● Records for this task
------------------------
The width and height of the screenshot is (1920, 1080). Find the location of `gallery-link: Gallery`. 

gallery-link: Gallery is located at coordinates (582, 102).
------------------------
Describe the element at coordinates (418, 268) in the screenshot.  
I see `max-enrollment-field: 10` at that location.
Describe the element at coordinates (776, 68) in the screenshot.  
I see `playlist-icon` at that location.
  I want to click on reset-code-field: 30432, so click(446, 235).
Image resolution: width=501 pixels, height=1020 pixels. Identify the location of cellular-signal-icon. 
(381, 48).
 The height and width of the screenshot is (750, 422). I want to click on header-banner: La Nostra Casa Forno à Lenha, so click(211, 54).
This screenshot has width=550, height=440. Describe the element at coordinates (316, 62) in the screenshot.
------------------------
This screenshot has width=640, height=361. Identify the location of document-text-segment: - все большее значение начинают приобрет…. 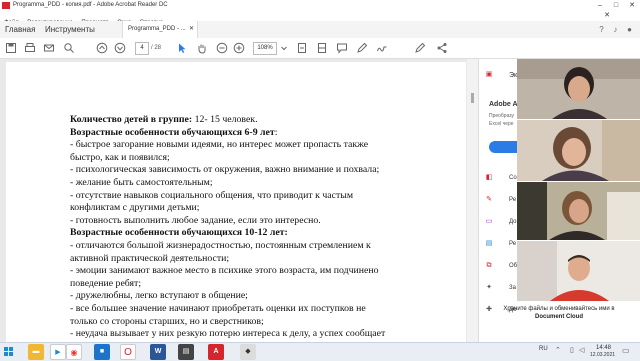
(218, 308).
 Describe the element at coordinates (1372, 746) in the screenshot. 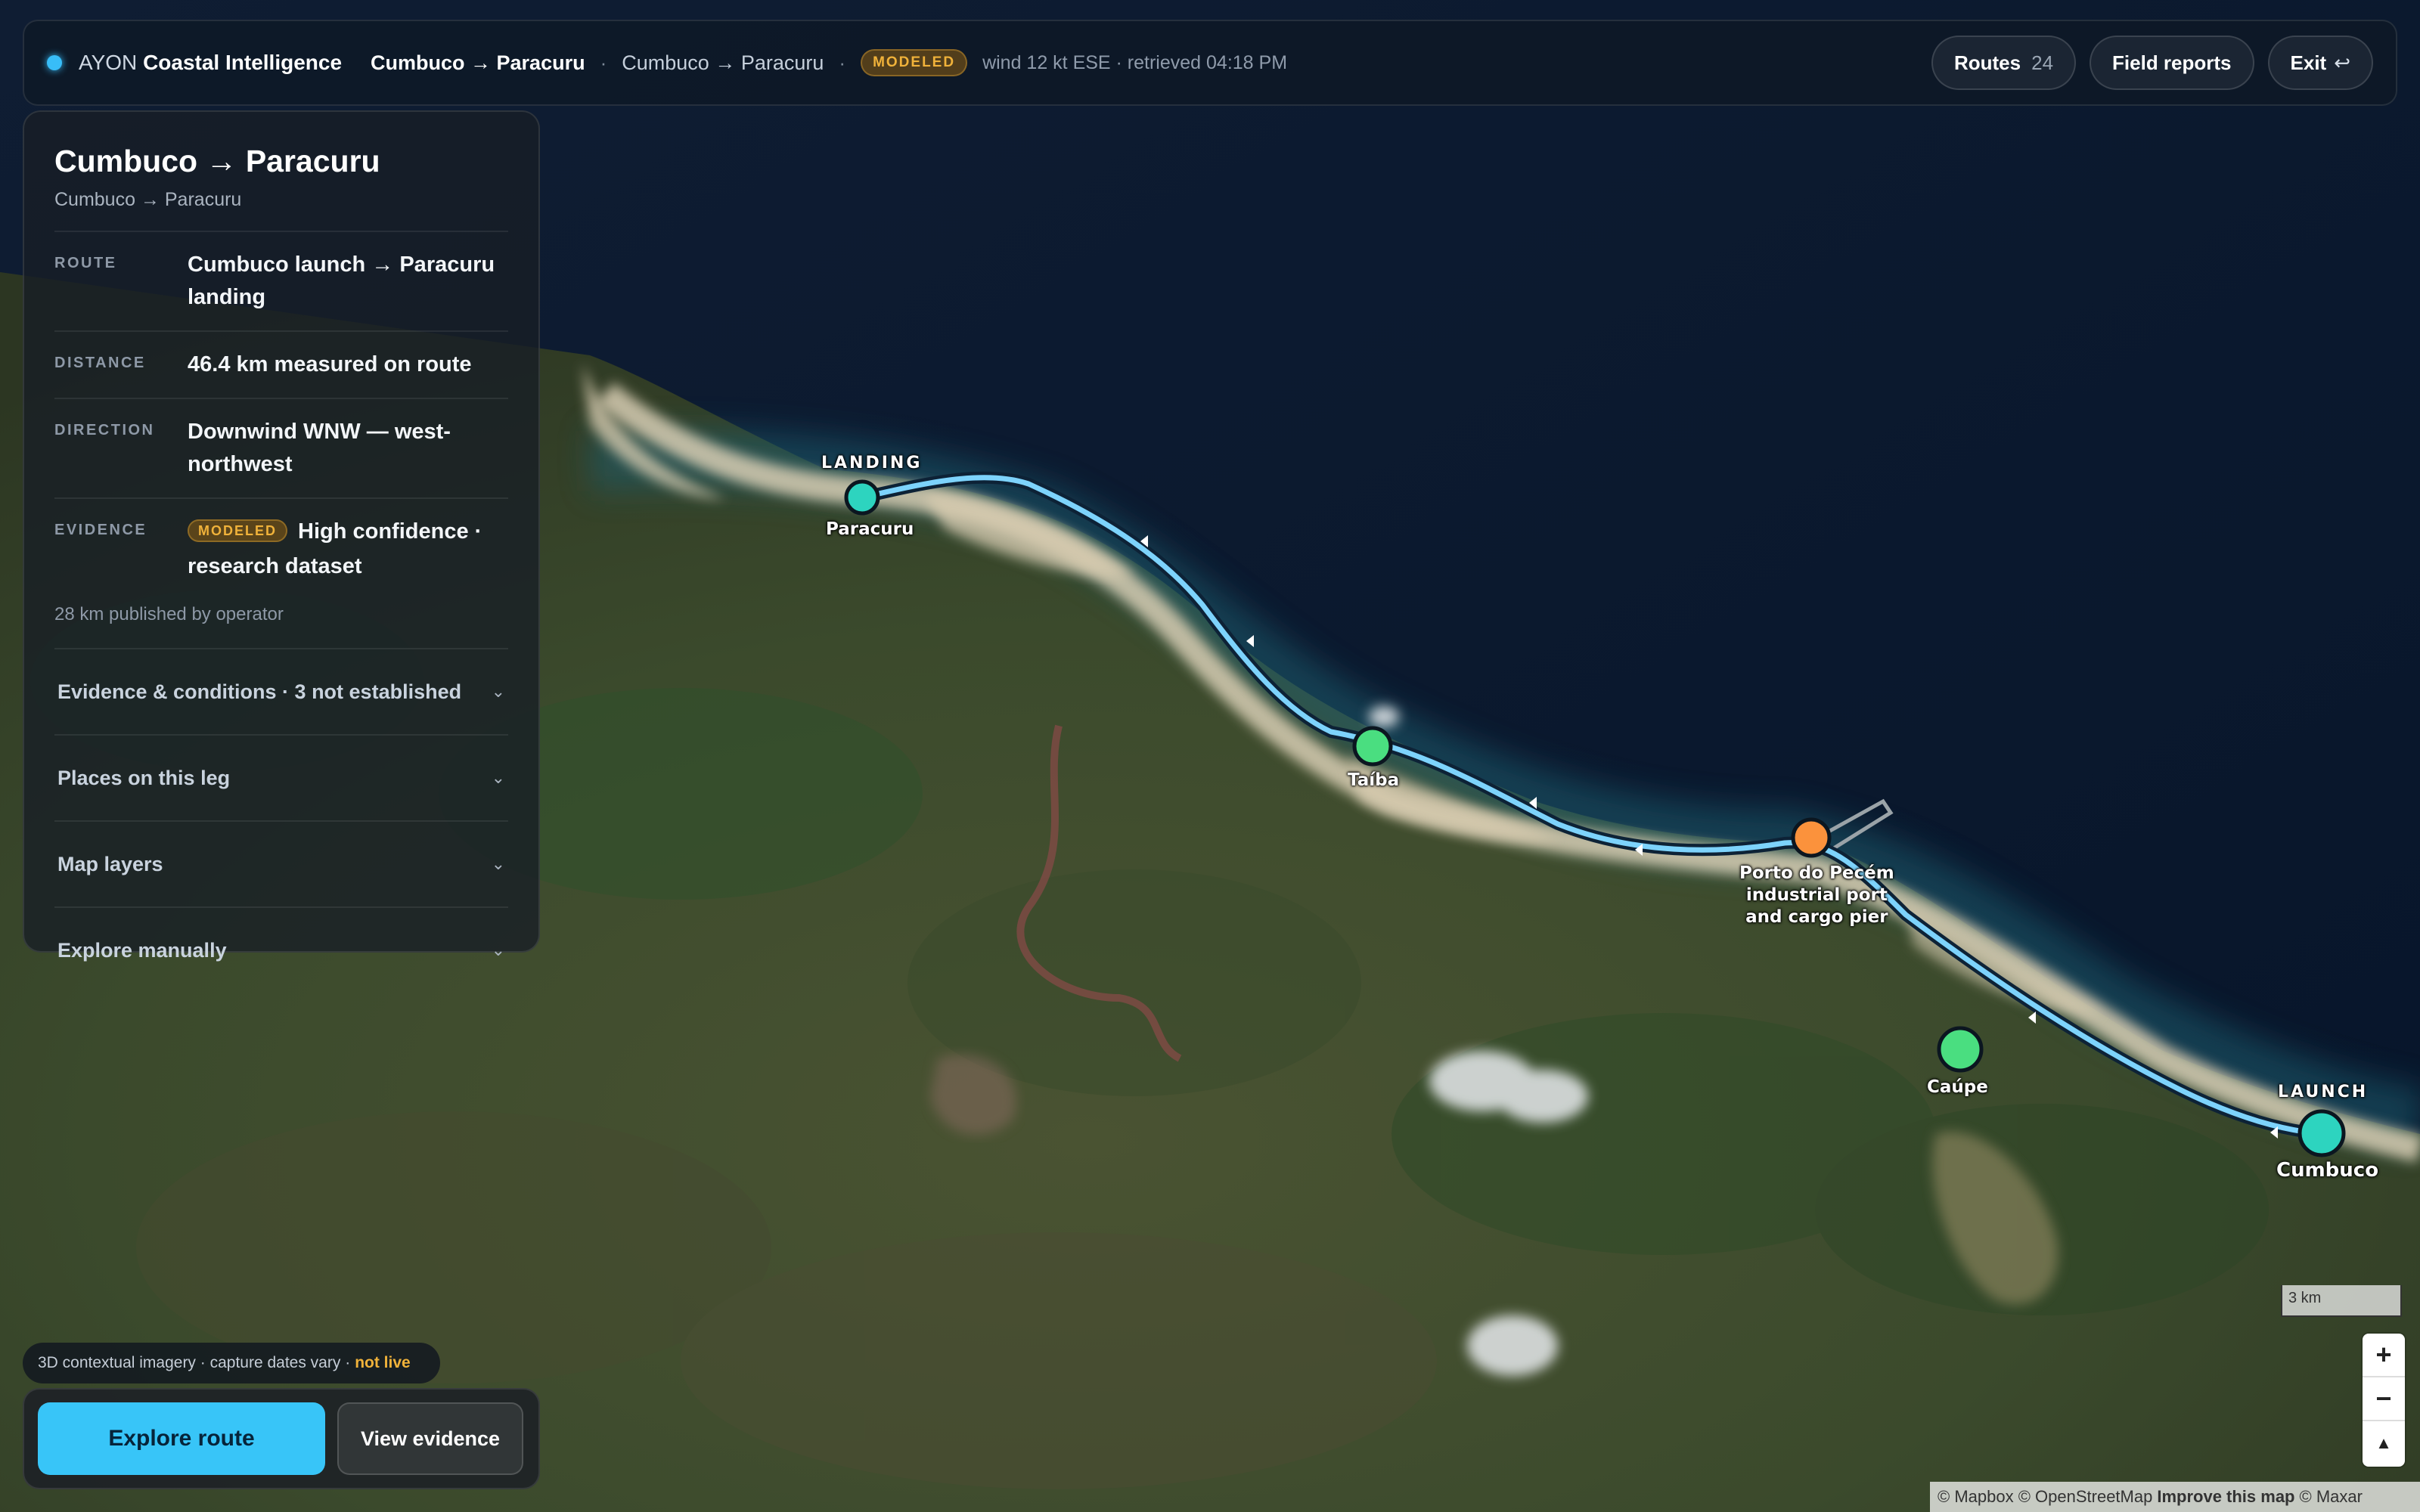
------------------------
Retype everything in the listing from the line containing "The width and" down to the line containing "gallery-link: Gallery is", keeping each line identical.

● Result
The width and height of the screenshot is (1920, 1080). Find the location of `gallery-link: Gallery`. 

gallery-link: Gallery is located at coordinates (582, 102).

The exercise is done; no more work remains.